Briefcase: Cycling through market's movements

Following an initial 21 per cent fall, the stock market continues to gyrate frantically.

It has long been recognised that both markets and economic conditions move in regular and somewhat predictable cycles of activity. It is instructional to step back from the hurly-burly of everyday trade to check what is actually happening and where we are in the market cycle.

The All Ordinaries Index peaked last November, when the high point was driven by takeover speculation in BHP and Rio Tinto, but the beginnings of this new bear market phase began last August, precipitated by a failure of the US sub-prime lending market. This bear phase could continue for a further nine to 14 months and the All Ordinaries Index will almost certainly record new lows before this bear market reaches its nadir, with a target of 4,600 on the All Ords looking possible.

Bear markets generally progress in two downward legs, broken by one big bear trap. Briefcase believes we have almost certainly witnessed the first downward move and we are now in an intermediate, bear trap phase, which has sucked in the last of the bulls, before whacking the market into a final downward move, at which point the final bull will have capitulated.

Stock market cycles typically run for four to five years from base to base, but can stretch out to seven years or compress to 3.5 years. Typically, the market rises in three steps and falls in two. Experienced investors look to the multiples that are likely to appear at the top and the bottom of each cycle for exit and entry points. Invariably, bear markets push the share price of good companies with solid balance sheets and healthy cash flows down to the point where they trade on price to earnings (PER) multiples of eight to 12 times historical earnings and offer dividend yields of 5 per cent to 8 per cent.

At the top of most market cycles, many good companies can have an earnings yield of less than 5 per cent (inverse of PER), when notionally it takes 20 years, at the current earnings rate, to ‘earn’ back an amount equal to the share price paid. That is expensive.

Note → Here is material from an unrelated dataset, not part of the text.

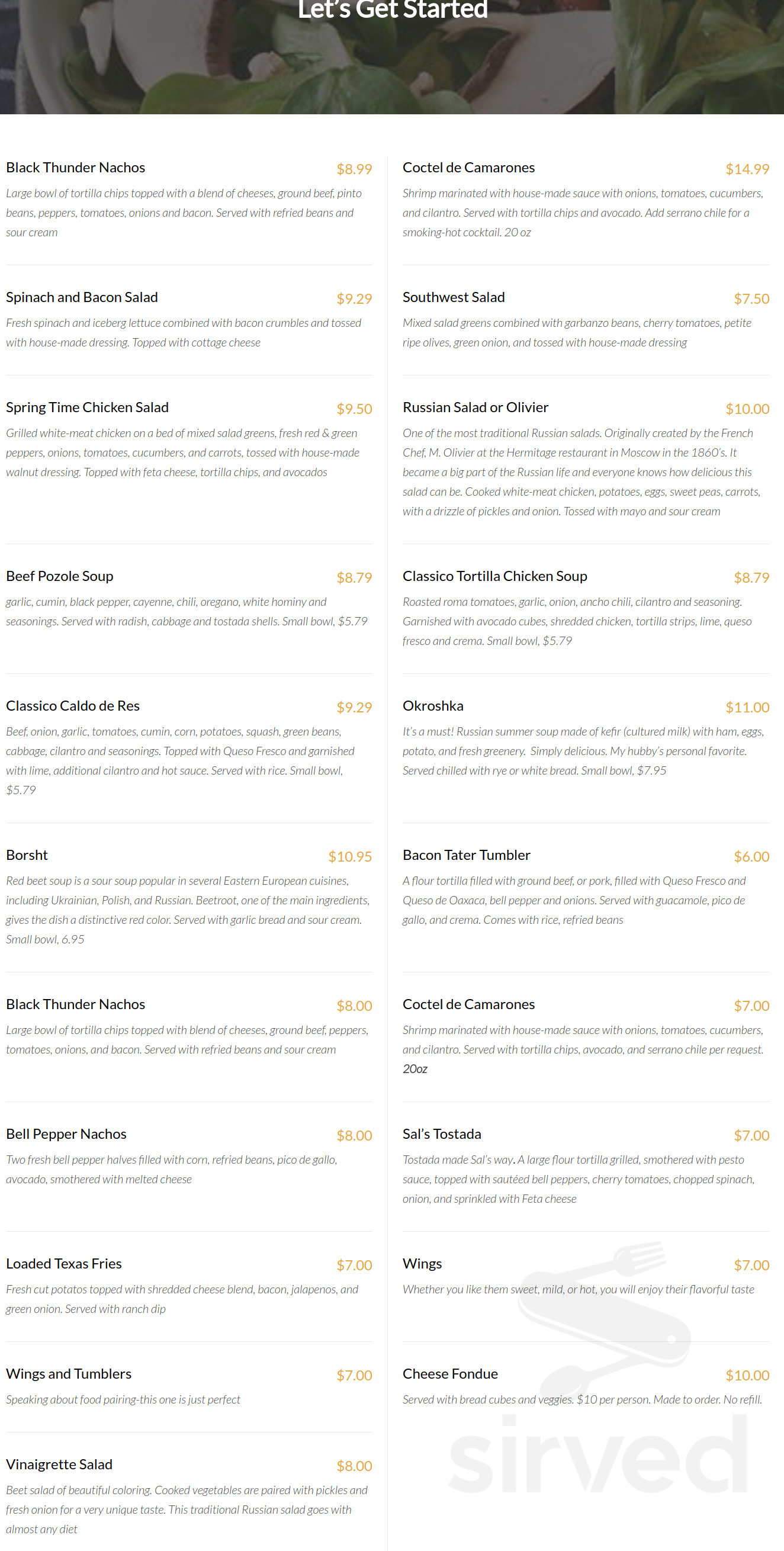This screenshot has height=1551, width=784.
Task: Click the Cheese Fondue item name
Action: click(x=451, y=1373)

The economic cycle follows the market cycle, typically with a lag of nine to 24 months. Thus, the crash of late 1929, led to a global recession with its nadir in 1932 and the crash of late 1987 preceded global economic weakness in 1990-91.

At the bottom of the market cycle, selected stock prices offer spectacular, once-in-a-generation type value, and this is where we are headed now. Some companies will trade close to, or at a discount to, their asset backing. Investors remain cautious, risk is highly priced and bears rule the market, as the last bulls have been vanquished.

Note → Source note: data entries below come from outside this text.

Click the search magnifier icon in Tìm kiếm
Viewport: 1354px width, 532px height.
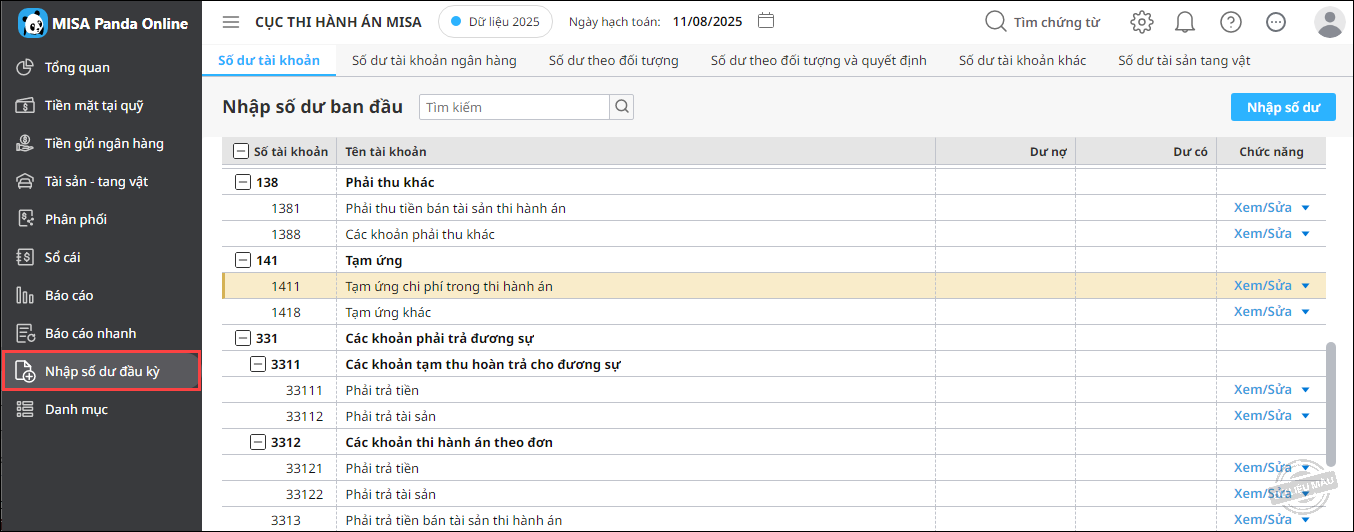click(x=621, y=107)
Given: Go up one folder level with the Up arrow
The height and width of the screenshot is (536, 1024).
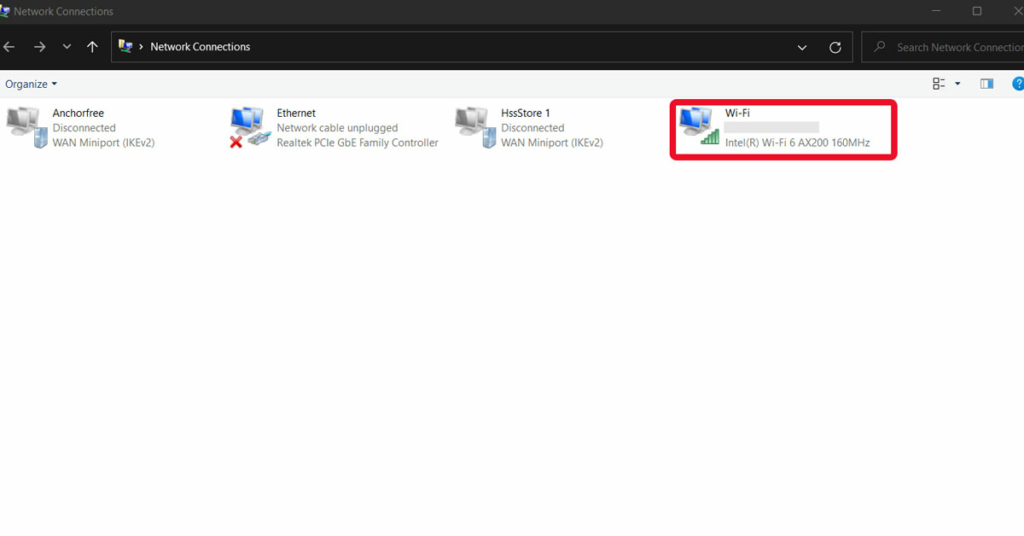Looking at the screenshot, I should 92,47.
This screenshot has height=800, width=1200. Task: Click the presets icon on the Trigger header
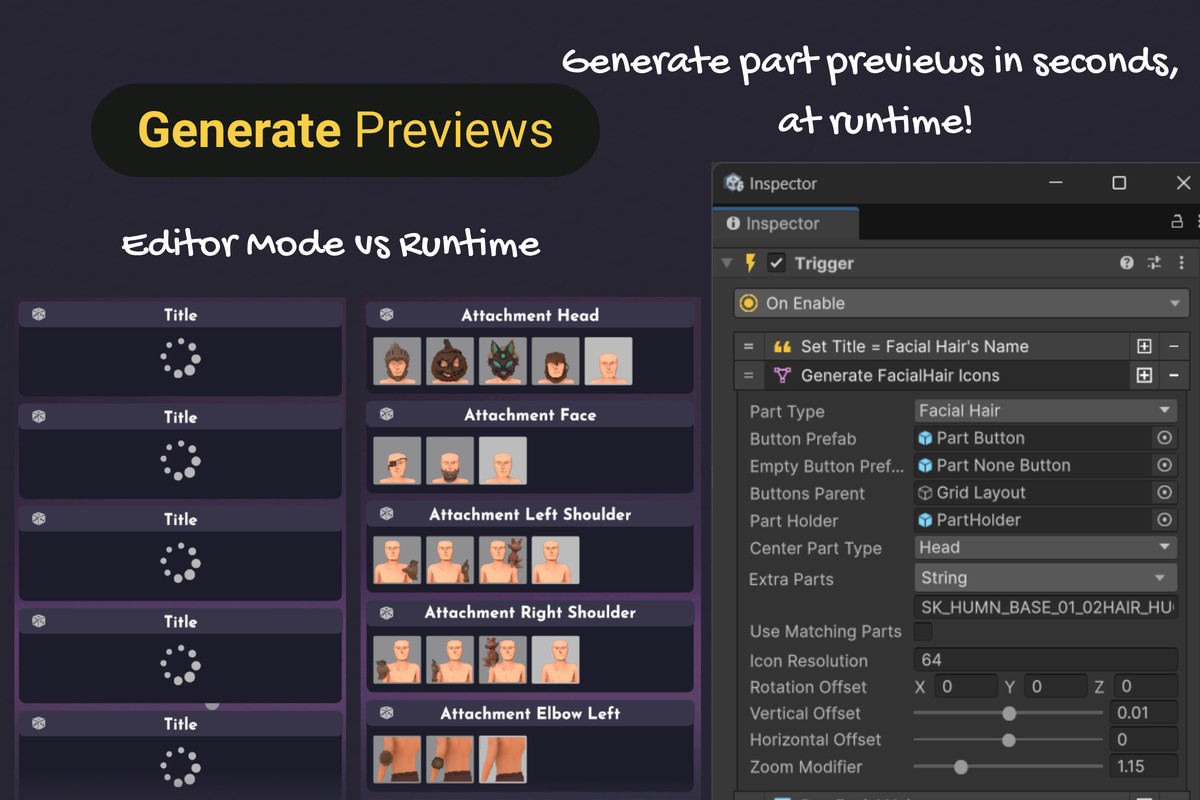point(1154,263)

Newspapers are full of gloomy predictions about continuing poor earnings, factory closures, rising unemployment and labour disputes. All of these factors are lagging indicators, reflecting conditions six months prior and not six months hence. At this point, smart money moves into shares of boring, basic industries, looking for value and not momentum. This action lifts the market, but most investors are unsure whether the move is just another bear trap or the beginning of a new bull market. By the time a bull market is declared, the market is up 20 to 30 per cent over a period of six to 12 months, from its cyclical lows. This move is finally met by selling, which pushes the market moderately down as cautious bears quit stocks which may have recovered and traders lock in useful profits.

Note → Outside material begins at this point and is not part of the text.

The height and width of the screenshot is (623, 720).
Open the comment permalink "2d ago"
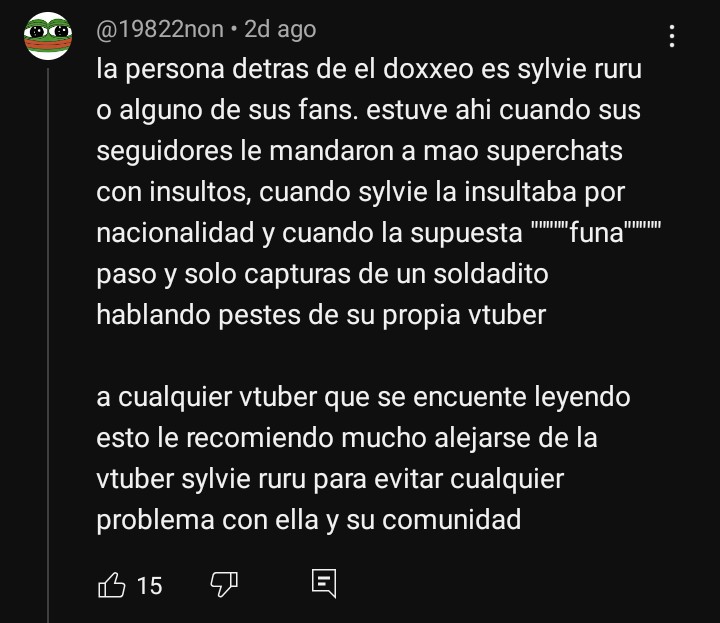[x=280, y=29]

The second leg of a bull market is usually a longer and more sustained affair, supported by ongoing news of corporate earning growth, falling unemployment and rising commodity prices. This move comes to an end when value investors begin to take money out of the market, reallocating into property or other assets, as worries mount about how long the bull market might run. So again we see the market rising through a wall of worry about its near-term health.


Through much of 2006 and the first seven months of 2007 we all experienced the final and most exciting leg of a bull market. Corporate earnings growth still drives the market but valuation multiples become stretched and the whole circus is usually fuelled by cheap money or lax lending practices.

Analysts select ‘buy’ recommendations by reference to the relative rating of peer companies, oblivious to the overvalued nature of the whole market.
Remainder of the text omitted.